I express strongly-held opinions in this guide. I’ve found the tools herein to be effective and work well together. They provide a starting point for your data science adventures. You may eventually come to prefer alternative editors, package managers, etc..., and the landscape is constantly evolving. Similarly, my recommendations may change over time, as they have in the eight (8) previous versions of this guide; however, the core principles have remained the same.

Core principles

  1. Simple

    ... a simple system is easier to setup and maintain

  2. Reproducible

    ... scientific work and results must be reproducible

  3. Collaborative

    ... it should be easy to work with others, in real time

  4. Accessible

    ... code should be easy for others to run and read, across platforms

  5. Transparent

    ... algorithms, assumptions, and logic must be transparent

Core components

To launch into data science, you should be familiar with the following components:

0. Terminal

> ... to interact with your computer and run commands

Recommendation: Terminal (Mac | Linux) & PowerShell (Windows)

1. Package Manager

    > ... to install and manage software and files

Recommendation: Homebrew (Mac) & Winget (Windows)

2. Version control

> ... to “save” snapshots of your work history and collaborate

Recommendation: Git is distributed and promotes reusability

3. Code editor

> ... to read, write, and edit code and data

Recommendation: Visual Studio is extensible, reliable, and intuitive

4. Programming environment

> ... to shape, analyze, and display data

**Recommendation: Python is versatile (e.g. statistics, maps, models, text, etc ...)

5. Notebook

> ... to explore data and annotate your work

Recommendation: Jupyter supports inline graphs, multiple programming languages, markdown, and is easy to share and use

> ... everything else is pretty much optional

tl;dr This guide takes a a choose-your-own-adventure approach to data science; follow your interests and needs. However, I strongly recommend you install the "Core" components first (Terminal, Package Manager, Git, Visual Studio, Python, and Jupyter) —they will be necessary for all chapters!
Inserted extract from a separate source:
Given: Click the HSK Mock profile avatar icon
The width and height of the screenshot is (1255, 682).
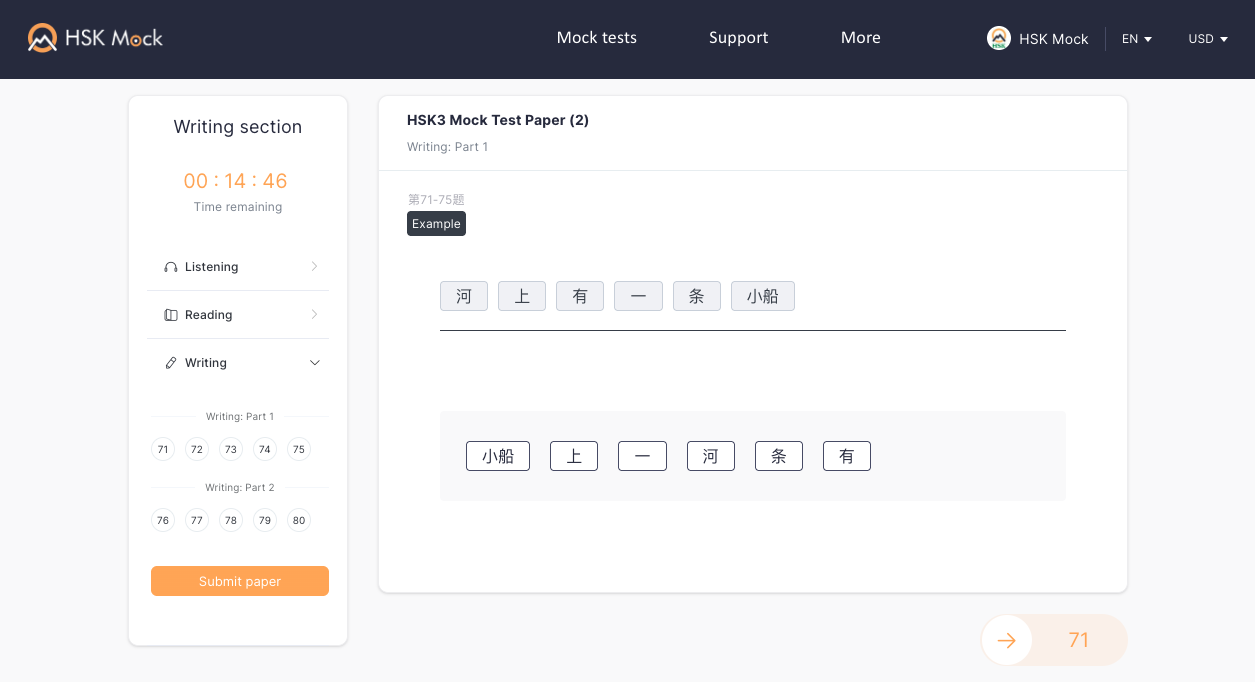Looking at the screenshot, I should [x=998, y=38].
> ... alternatively, you can follow along with the “cloud” option on Google Colab.

Caveats

  • Installation guides age quickly. I try to keep up, but help and feedback is appreciated (please submit a ticket or pull request on Github)
  • This Guide leans towards Mac; I spend less time on Windows and Linux
  • Installing software can damage your computer, Use virtual environments (venv) wherever possible to avoid clobbering your settings or bare metal operating system (OS).
  • I recently re-wrote this guide quickly to support colleagues, some sources may not be properly referenced. This will be resolved, in the interim, blanket acknowledgement to “The Interwebs.”

Syntax in this guide

Code is embedded in a grey box. Hover on the right side of the box to reveal a document icon for copy and pasta:

echo "hello world"

Code may be presented in tabs that denote separate commands by language or operating system. For example, the following code block shows how to list files on Unix/MacOS and Windows:

## Show files
ls -la